Segment Open

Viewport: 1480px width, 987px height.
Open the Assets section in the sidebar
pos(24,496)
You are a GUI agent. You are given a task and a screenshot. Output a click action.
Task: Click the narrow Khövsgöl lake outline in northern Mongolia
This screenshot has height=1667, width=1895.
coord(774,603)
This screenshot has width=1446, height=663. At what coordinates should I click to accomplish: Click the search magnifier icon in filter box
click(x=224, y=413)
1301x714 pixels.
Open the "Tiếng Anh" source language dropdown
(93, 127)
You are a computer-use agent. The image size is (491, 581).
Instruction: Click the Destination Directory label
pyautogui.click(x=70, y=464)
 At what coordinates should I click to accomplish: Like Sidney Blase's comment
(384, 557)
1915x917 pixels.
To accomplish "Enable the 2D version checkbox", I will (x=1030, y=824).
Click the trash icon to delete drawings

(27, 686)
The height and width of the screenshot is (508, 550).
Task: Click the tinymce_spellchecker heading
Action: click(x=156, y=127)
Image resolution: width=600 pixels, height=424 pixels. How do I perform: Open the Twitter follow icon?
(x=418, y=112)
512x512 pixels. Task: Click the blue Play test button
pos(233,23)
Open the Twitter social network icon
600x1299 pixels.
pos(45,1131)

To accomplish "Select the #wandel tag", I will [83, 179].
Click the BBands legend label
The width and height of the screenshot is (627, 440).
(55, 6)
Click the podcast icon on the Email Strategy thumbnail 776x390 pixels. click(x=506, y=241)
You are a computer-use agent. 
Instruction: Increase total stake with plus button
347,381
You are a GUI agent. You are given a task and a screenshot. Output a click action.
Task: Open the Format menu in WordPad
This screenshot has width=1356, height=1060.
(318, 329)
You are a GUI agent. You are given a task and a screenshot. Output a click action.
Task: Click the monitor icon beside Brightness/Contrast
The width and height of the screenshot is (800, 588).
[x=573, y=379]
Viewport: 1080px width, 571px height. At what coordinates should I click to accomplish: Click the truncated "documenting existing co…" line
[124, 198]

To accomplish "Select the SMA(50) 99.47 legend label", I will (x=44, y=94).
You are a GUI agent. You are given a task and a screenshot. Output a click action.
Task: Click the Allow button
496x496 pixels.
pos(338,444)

Segment Closed

Every line containing the string "Select" is required; copy each such line from the data.

• ANSWER AREA:
To accomplish "Select the #wandel tag", I will [83, 179].
To accomplish "Select the SMA(50) 99.47 legend label", I will (x=44, y=94).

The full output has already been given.